2D Airfoil shape optimization via Reinforcement Learning#
In this example we will show the steps to train an agent that optimizes airfoils. We will reproduce some of the results of https://arxiv.org/abs/2505.02634
First, we will start by importing the necessary functions and classes and defining the operating conditions
Define operating conditions#
[1]:
from pyLOM.RL import (
create_env,
AirfoilOperatingConditions,
AirfoilCSTParametrizer,
AirfoilParameterizerConfig,
NeuralFoilSolver,
)
from stable_baselines3 import PPO
import gymnasium as gym
import torch
# neuralfoil should be faster with single thread
torch.set_num_threads(1)
0 Warning!

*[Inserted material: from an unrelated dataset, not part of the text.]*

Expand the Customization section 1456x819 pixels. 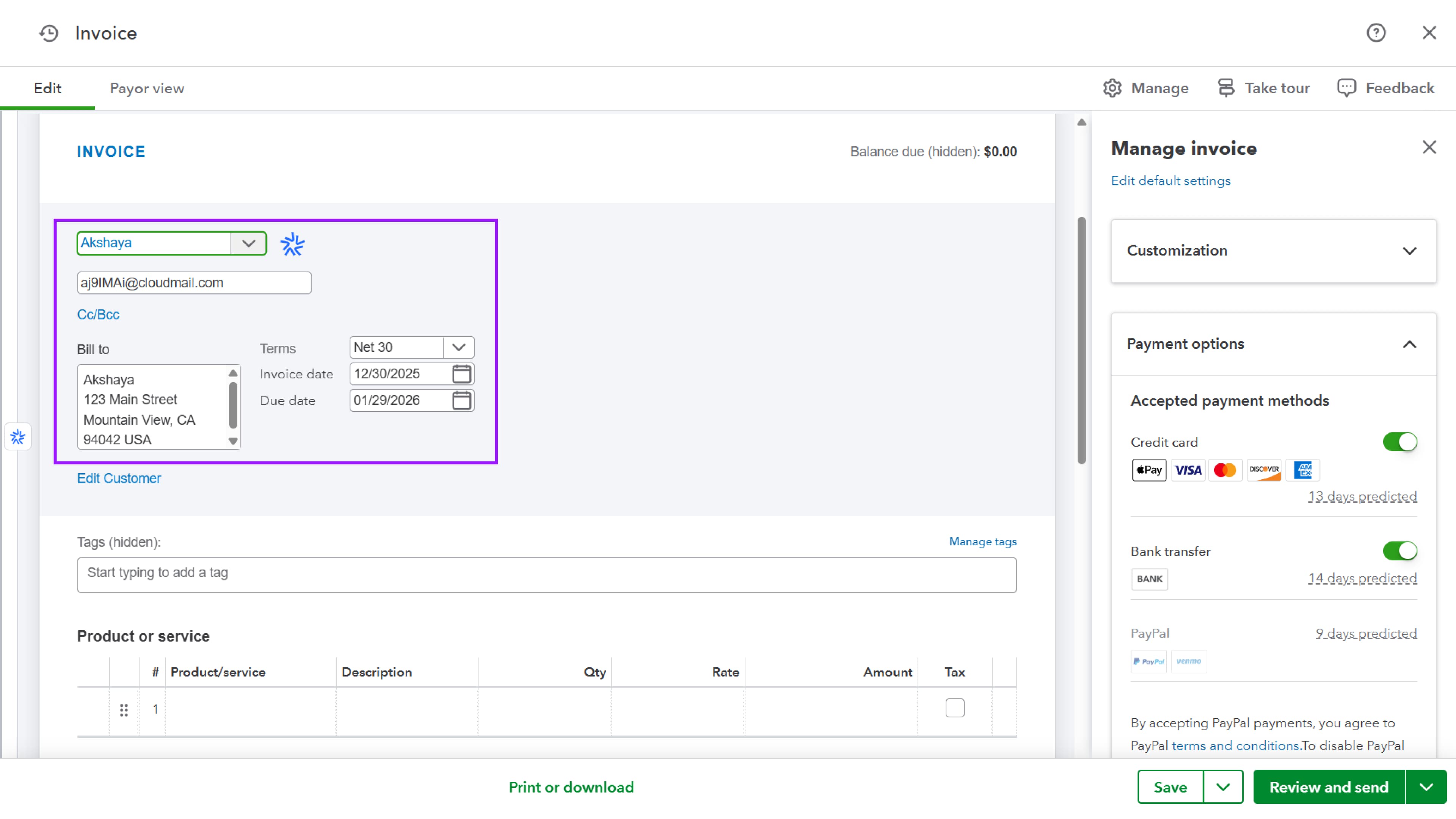[x=1273, y=250]
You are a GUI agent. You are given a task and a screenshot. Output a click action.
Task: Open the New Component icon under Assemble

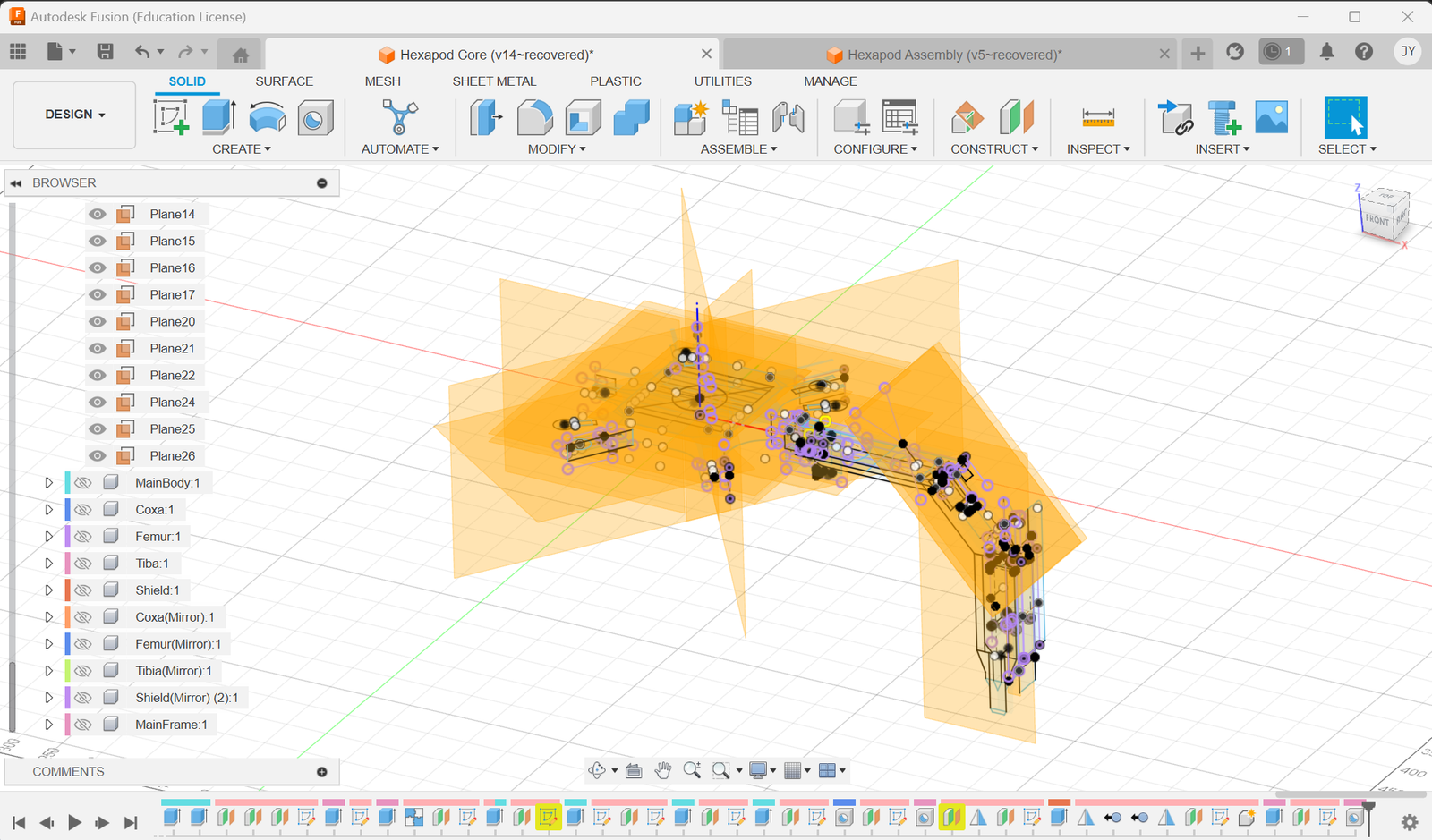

Import - NVTX not present!
[2]:
operating_conditions = AirfoilOperatingConditions(
alpha=4.0,
mach=0.2,
Reynolds=1e6,
)
Shape parameterization and design space#
Now we need to define the design space where the agent is going to be trained on. We use a CST parameterization, so the bounds for the upper and lower surfaces, leading-edge weight and trailing-edge thickness need to be defined. We can instantiate directly an AirfoilCSTParametrizer
[3]:
leading_edge_weight_min, leading_edge_weight_max = -0.05, 0.75
TE_thickness_min, TE_thickness_max = 0.0005, 0.01
upper_edge_min, upper_edge_max = -1.5, 1.25
lower_edge_min, lower_edge_max = -0.75, 1.5
n_weights_per_side = 8
parameterizer = AirfoilCSTParametrizer(
upper_surface_bounds=(
[upper_edge_min] * n_weights_per_side,
[upper_edge_max] * n_weights_per_side,
),
lower_surface_bounds=(
[lower_edge_min] * n_weights_per_side,
[lower_edge_max] * n_weights_per_side,
),
TE_thickness_bounds=(
TE_thickness_min,
TE_thickness_max,
),
leading_edge_weight=(
leading_edge_weight_min,
leading_edge_weight_max,
),
)
As it can be seen, the airfoils will be defined by 18 parameters. We can use an AirfoilParameterizerConfig
to create a parameterizer too
[4]:
parameterizer = AirfoilParameterizerConfig().create_parameterizer()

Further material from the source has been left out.